3. A safety lifecycle management system based on a risk control platform according to claim 2, characterized in that, The risk measurement model is obtained through the following steps: acquiring multiple asset data, labeling the asset data as training data, assigning training labels to the training data, dividing the training labels into training and validation sets according to a set ratio, constructing a neural network model, iteratively training the neural network model using the training and validation sets, determining that the neural network model has completed training when the number of iterations exceeds the iteration threshold, and labeling the completed neural network model as the risk measurement model for this vulnerability type. The larger the training label value of the risk measurement model's output data, the higher the asset risk of the customer's current assets.

4. A safety lifecycle management system based on a risk control platform according to claim 3, characterized in that, The customer's balance sheet value (Fc) is obtained through the following steps: Calculate the difference between the increase in the focus measure and the focus measure threshold to obtain the focus measure increase difference; sum all focus measure increase differences and take the average to obtain the average focus measure increase difference, denoted as Rk; obtain the focus measure variable value, denoted as the total number of focus measure increases, and denoted as Es; calculate the difference between the focus measure threshold and the focus measure decrease to obtain the focus measure decrease difference; sum all focus measure decrease differences and take the average to obtain the average focus measure decrease difference, denoted as Rn; obtain the focus measure variable value, denoted as the total number of focus measure decreases, and denoted as Hw; use the formula Fc = Rk × a1 + Es × a2 - Rn × a3 - Hw × a4 to obtain the customer's balance sheet value Fc, where a1 is the average focus measure increase difference coefficient, a2 is the focus measure increase quantity coefficient, a3 is the average focus measure decrease difference coefficient, and a4 is the focus measure decrease quantity coefficient.

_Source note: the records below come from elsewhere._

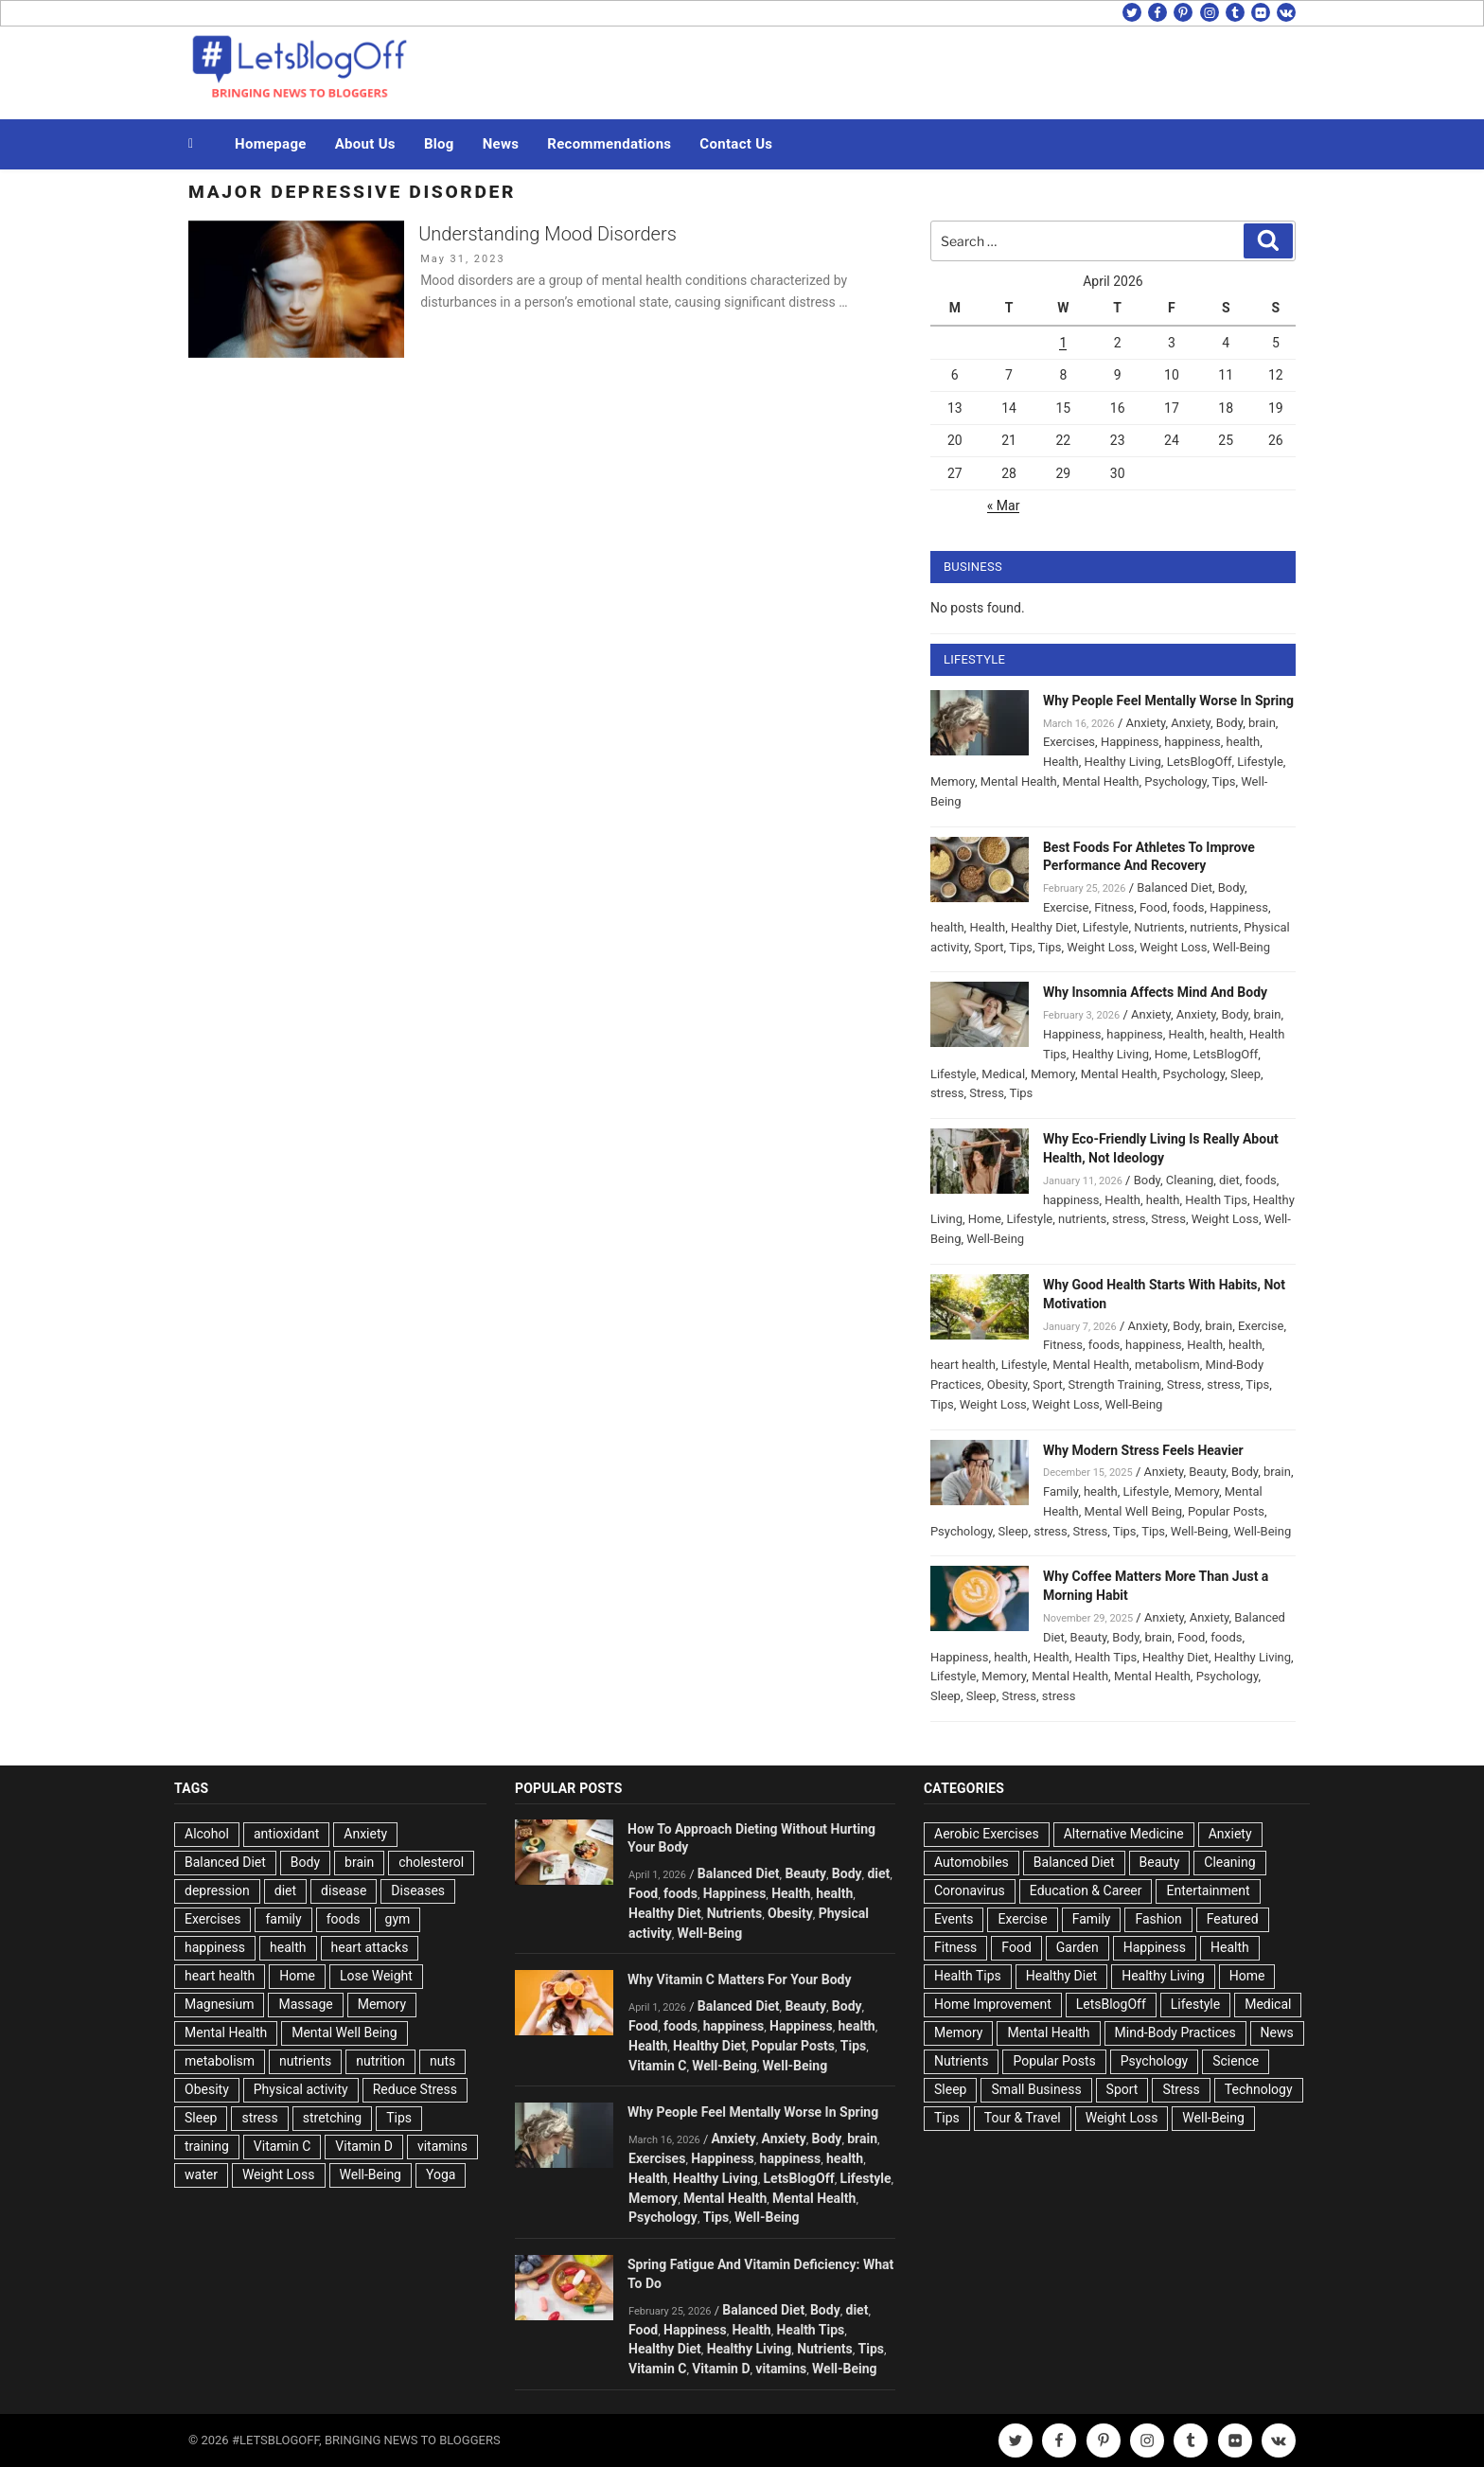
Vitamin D (364, 2146)
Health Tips (1216, 1200)
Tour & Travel (1022, 2117)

5. A safety lifecycle management system based on a risk control platform according to claim 4, characterized in that, The high-frequency warning value Yn is obtained through the following steps: Calculate the difference between the ordinary warning interval and the high-frequency warning interval to obtain the high-frequency warning interval difference; sum all the high-frequency warning interval differences to obtain the total high-frequency warning interval difference, and mark it as Sq; obtain the risk warning interval and mark it as the total number of high-frequency warning intervals, and mark it as Gt; use the formula Yn=Sq×b1+Gt×b2 to obtain the high-frequency warning value Yn, where b1 is the coefficient of the total high-frequency warning interval difference and b2 is the coefficient of the number of high-frequency warning intervals.

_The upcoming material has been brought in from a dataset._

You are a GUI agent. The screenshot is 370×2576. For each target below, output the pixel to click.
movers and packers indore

6. A safety lifecycle management system based on a risk control platform according to claim 5, characterized in that, The low-frequency warning value Wz is obtained through the following steps: Calculate the difference between the low-frequency warning interval and the ordinary warning interval to obtain the low-frequency warning interval difference; sum all the low-frequency warning interval differences to obtain the total low-frequency warning interval difference, and mark it as Hb; obtain the risk warning interval and mark it as the total number of low-frequency warning intervals, and mark it as Re; use the formula Wz=Hb×c1+Re×c2 to obtain the low-frequency warning value Wz, where c1 is the coefficient of the total low-frequency warning interval difference and c2 is the coefficient of the number of low-frequency warning intervals.

7. A safety lifecycle management system based on a risk control platform according to claim 6, characterized in that, The customer warning value Pm is obtained through the following steps: Pm = Yn × d1 - Wz × d2, where d1 is the high-frequency warning value coefficient and d2 is the low-frequency warning value coefficient.